Kerry Getz at Diedrich

Kerry Getz played D’s again tonight. She’s too good for this circuit. This isn’t the best-shot photo in the world but it captures her personality pretty well. She asked me right after that if I was one of the “infamous bloggers” and I didn’t really know what to say.

I let someone check his email with my Powerbook and have a friend for life, I think, because he got one email with a big new job for him to do and one back from the girl he likes.

Talked to Rachel and her friend.. Candy? They’re both college freshmen and full of excitement! which is great to hear.

Managed to avoid being murdalized by drunks or running over any of them as they skittered across 17th St. from the IHOP parking lot to Pierce Street Annex, Bar of the Damned.

Currently I am still in a cooking frenzy. I am simultaneously roasting a corned beast and making fish soup with a crapload of saffron in it.

Pugs not drugs

The “johari window” mostly has complimentary or at least non-pejorative adjectives in it. This is good because people are more likely to be honest if they don’t have to avoid bad adjectives (capricious, drunk, totaly retarted) and partly because it’s less likely to cause fist fights.

Unsurprisingly the person with the least complimentary set of adjectives chose a pseudonym.

At the Ralphs tonight someone had brought an entire binder of coupons. It went on and on and on. There was only one checker.

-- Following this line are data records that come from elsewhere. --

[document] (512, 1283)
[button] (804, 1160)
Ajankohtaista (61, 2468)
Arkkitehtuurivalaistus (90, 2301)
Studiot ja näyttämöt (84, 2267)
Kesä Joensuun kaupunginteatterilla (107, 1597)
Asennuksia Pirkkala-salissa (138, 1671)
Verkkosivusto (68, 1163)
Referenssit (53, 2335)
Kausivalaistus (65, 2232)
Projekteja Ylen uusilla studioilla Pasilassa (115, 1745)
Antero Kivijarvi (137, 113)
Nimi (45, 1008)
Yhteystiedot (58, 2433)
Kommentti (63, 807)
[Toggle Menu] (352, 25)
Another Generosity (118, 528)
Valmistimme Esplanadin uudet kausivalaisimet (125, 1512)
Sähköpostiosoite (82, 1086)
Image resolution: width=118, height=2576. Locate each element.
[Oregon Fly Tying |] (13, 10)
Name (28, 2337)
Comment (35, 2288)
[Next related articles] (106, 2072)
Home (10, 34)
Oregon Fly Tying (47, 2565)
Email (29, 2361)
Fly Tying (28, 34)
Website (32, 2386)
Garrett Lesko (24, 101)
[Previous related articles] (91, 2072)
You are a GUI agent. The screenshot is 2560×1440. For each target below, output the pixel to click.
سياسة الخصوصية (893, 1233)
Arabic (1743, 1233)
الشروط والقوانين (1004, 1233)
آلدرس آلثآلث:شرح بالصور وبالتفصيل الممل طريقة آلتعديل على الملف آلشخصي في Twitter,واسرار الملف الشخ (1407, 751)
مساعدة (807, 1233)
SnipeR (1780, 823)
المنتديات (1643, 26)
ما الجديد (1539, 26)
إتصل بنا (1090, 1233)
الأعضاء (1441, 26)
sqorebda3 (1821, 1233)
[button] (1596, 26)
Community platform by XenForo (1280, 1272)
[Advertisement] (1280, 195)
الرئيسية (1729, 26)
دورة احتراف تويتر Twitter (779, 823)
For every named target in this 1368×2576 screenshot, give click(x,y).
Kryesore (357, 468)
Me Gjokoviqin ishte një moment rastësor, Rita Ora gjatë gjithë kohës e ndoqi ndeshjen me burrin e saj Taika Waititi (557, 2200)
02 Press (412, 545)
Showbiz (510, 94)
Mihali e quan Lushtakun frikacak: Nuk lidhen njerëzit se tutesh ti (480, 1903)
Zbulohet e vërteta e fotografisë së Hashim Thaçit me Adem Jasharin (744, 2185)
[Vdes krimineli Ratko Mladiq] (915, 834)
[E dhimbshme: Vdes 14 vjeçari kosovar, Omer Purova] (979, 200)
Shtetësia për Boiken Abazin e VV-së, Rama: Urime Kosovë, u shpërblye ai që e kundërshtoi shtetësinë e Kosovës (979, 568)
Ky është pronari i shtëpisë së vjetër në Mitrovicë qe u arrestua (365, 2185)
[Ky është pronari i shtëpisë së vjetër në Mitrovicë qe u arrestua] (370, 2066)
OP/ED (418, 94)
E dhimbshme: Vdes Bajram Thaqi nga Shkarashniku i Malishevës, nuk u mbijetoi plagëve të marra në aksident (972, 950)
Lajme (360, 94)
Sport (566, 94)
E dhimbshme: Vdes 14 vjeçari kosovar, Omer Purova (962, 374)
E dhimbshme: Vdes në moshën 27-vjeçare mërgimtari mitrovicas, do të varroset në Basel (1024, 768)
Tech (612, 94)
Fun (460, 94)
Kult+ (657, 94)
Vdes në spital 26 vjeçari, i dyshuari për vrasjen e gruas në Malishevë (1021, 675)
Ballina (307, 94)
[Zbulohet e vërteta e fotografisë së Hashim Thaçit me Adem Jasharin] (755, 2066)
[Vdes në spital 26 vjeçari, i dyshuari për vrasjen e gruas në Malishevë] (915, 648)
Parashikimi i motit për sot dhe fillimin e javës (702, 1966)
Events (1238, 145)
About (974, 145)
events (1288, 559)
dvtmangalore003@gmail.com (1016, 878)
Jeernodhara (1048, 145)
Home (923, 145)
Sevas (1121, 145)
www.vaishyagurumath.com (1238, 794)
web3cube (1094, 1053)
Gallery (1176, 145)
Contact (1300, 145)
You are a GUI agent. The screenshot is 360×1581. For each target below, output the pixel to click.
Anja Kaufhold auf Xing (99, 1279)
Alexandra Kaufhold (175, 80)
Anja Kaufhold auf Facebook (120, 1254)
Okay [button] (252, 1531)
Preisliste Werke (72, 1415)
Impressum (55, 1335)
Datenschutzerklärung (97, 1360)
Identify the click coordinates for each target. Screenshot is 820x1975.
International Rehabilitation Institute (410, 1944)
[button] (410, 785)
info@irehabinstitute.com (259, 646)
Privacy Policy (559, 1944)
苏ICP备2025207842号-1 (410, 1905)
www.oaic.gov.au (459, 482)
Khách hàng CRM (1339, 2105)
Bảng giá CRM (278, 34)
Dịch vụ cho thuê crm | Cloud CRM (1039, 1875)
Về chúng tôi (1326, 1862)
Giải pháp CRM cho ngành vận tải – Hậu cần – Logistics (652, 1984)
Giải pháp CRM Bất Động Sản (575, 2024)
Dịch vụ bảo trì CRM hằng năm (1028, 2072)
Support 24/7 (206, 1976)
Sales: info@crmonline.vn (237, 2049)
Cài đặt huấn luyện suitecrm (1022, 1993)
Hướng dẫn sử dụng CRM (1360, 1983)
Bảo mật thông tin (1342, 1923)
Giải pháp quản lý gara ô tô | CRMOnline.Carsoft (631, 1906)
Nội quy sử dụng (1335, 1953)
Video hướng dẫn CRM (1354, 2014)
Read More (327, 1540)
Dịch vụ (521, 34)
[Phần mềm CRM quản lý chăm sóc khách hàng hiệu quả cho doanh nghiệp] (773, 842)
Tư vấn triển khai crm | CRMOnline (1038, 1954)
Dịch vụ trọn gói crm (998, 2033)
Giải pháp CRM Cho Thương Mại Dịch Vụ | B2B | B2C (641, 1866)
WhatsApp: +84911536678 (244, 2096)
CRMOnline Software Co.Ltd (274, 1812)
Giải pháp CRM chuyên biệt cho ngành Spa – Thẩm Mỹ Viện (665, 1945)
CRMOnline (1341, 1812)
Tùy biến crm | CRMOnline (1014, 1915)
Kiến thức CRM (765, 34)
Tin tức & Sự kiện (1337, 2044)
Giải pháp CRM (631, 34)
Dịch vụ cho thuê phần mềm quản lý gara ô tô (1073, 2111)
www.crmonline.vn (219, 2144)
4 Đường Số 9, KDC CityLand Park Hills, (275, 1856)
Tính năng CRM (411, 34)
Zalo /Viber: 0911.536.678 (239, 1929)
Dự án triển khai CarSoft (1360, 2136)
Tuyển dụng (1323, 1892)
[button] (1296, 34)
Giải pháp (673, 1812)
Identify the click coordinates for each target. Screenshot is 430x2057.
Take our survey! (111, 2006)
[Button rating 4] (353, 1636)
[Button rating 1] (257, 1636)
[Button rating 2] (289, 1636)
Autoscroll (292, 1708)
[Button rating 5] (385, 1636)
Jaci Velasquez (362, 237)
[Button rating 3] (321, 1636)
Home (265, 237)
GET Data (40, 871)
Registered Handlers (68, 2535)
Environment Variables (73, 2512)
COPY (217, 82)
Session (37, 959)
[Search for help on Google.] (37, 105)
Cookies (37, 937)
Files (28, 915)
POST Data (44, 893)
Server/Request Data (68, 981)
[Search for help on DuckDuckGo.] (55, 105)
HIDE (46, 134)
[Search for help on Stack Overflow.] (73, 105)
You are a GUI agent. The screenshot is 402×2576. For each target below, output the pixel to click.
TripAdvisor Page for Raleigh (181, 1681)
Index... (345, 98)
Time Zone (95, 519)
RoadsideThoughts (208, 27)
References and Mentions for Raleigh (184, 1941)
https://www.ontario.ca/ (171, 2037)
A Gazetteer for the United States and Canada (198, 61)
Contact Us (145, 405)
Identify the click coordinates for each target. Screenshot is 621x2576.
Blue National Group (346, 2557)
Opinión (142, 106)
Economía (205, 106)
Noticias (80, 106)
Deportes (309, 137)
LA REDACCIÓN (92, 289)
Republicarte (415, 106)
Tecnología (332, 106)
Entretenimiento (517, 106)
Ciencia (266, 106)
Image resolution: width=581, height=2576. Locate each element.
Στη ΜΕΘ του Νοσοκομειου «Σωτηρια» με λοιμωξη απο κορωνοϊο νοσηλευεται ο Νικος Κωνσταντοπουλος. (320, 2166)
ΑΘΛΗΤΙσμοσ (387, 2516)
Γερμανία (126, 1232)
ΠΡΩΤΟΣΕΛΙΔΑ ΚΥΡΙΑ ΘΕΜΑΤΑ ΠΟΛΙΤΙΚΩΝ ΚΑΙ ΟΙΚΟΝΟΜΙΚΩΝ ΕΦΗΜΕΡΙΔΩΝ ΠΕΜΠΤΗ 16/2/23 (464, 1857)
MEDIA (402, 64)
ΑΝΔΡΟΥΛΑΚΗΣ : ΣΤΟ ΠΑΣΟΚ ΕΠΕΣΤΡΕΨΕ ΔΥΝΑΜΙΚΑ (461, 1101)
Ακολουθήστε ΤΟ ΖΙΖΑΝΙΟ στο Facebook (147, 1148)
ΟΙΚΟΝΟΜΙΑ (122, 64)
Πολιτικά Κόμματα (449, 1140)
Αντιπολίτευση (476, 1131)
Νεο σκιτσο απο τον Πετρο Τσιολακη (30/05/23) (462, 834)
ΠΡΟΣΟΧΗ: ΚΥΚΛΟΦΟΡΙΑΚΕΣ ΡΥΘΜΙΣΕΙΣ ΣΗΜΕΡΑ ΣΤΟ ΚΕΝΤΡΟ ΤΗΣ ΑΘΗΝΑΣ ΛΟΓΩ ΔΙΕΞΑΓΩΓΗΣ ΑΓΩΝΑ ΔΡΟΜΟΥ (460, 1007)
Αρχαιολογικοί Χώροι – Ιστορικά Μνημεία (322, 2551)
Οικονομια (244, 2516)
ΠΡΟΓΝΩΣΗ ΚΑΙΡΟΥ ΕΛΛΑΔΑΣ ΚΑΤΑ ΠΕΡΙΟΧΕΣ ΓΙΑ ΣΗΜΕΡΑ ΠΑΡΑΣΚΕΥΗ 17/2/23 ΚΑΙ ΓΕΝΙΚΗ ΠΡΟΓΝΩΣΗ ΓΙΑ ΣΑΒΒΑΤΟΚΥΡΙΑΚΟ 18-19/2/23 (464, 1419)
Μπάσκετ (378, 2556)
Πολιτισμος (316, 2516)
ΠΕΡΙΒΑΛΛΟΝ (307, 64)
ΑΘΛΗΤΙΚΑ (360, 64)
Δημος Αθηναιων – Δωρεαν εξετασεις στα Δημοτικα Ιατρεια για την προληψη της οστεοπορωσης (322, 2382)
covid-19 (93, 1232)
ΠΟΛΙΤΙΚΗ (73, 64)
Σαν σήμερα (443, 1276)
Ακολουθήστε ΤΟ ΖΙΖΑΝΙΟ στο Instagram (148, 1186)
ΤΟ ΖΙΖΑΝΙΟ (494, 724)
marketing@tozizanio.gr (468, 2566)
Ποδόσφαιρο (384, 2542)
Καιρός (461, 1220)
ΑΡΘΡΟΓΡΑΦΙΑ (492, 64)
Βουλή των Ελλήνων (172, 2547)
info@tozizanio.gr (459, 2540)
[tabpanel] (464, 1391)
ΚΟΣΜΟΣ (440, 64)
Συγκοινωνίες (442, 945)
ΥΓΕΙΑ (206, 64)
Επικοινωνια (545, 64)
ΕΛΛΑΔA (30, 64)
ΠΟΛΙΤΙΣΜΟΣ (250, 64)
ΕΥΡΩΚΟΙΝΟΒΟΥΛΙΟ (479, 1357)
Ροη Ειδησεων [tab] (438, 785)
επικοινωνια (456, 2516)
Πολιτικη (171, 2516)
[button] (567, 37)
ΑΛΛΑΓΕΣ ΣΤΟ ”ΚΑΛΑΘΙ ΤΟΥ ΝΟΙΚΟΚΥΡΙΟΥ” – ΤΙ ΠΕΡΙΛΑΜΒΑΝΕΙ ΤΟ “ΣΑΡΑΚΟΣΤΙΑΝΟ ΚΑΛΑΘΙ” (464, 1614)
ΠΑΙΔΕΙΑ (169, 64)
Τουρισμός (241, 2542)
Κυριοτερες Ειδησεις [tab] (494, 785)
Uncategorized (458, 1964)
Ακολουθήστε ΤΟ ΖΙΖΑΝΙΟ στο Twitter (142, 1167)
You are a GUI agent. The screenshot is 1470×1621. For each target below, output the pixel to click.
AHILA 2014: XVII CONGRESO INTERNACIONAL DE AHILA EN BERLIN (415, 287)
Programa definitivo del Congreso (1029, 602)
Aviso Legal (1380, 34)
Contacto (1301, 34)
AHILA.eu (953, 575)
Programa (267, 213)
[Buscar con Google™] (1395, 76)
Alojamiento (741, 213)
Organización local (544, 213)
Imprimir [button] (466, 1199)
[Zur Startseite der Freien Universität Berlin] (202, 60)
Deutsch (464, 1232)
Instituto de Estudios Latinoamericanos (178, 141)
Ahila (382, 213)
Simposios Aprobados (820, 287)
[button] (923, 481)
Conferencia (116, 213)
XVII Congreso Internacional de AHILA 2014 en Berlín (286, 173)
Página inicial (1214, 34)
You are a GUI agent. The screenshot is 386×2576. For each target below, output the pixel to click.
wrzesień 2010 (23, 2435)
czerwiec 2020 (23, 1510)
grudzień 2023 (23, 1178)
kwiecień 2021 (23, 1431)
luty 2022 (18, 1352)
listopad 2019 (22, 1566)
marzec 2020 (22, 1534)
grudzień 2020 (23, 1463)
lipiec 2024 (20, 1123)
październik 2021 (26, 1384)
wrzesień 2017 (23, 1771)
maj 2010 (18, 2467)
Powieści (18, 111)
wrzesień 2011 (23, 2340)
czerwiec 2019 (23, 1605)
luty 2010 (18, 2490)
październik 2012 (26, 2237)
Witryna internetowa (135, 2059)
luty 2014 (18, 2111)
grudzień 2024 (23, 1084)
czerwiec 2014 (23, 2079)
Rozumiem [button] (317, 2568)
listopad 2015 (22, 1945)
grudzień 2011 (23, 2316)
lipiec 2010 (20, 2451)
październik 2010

Coupons Galore was a large round young woman with a blonde ponytail, accompanied by a short round young woman and a large goofy guy with hair all over the place. They looked like they were on their way to an Insane Clown Posse show or just to get arrested. But she was a coupon nut. The poor checker was starting to lose his cool, and the line was stacking up. The guy behind me cracked “Coupons are illegal after midnight”. It went on and on. A few minutes later the dark-haired woman shot me an angry look and mumbled at me. “Eh?” I said. “It’s just COUPONS. What’s funny?” I said “I have no problem with coupons.” “Well what’s so FUNNY?” The guy behind me said “Coupons are funny.” She made him repeat it twice and then said “WELL WE COME IN HERE AFTER MIDNIGHT BECAUSE WE FIGURE NO ONE’S HERE.” She was looking at me for some reason, and I recalled now that she was glaring at me in the aisles earlier too. And now she was getting all street, yo, and throwing some Angry Mexican Girl vibe. “If you don’t give me any attitude I won’t give you any, how’s that?” I asked cheerfully.

Then another checker arrived and we all went to him. The end.

In the horrible mall down by where Bave and Dethya live, the one that looks like the Sherman Oaks Gallery turned into a half-solved Lament Configuration, there is an “italian” restaurant called, no joke, VER-SA-CHEE.

I love sitting at the bar at D’s chatting with Michelle. She’s so great.